• _WHAT TO WORK ON_
With the pictures left out, please return exactly the line holding "You are a computer-use" and each following line until the entries end.

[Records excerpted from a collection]
--- START ---

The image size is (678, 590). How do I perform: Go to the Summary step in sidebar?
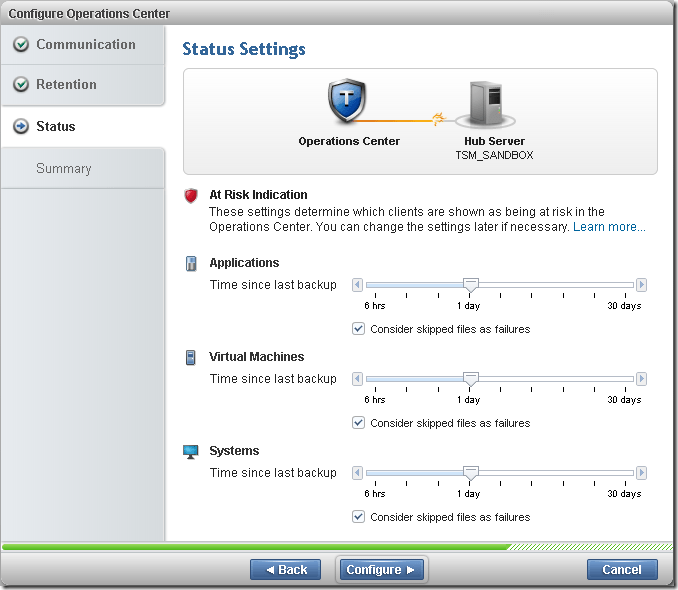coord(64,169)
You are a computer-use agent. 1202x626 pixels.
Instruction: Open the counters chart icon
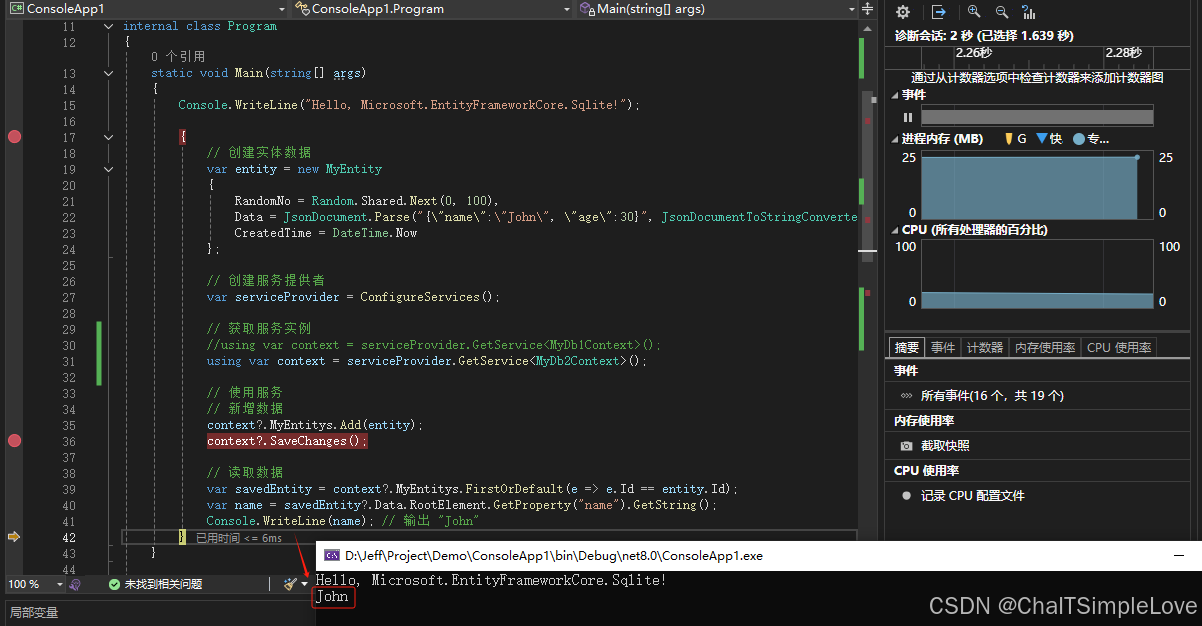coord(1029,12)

--- END ---

• _EXERCISE RESULT_
You are a computer-use agent. 1202x626 pixels.
Instruction: Open the counters chart icon
coord(1029,12)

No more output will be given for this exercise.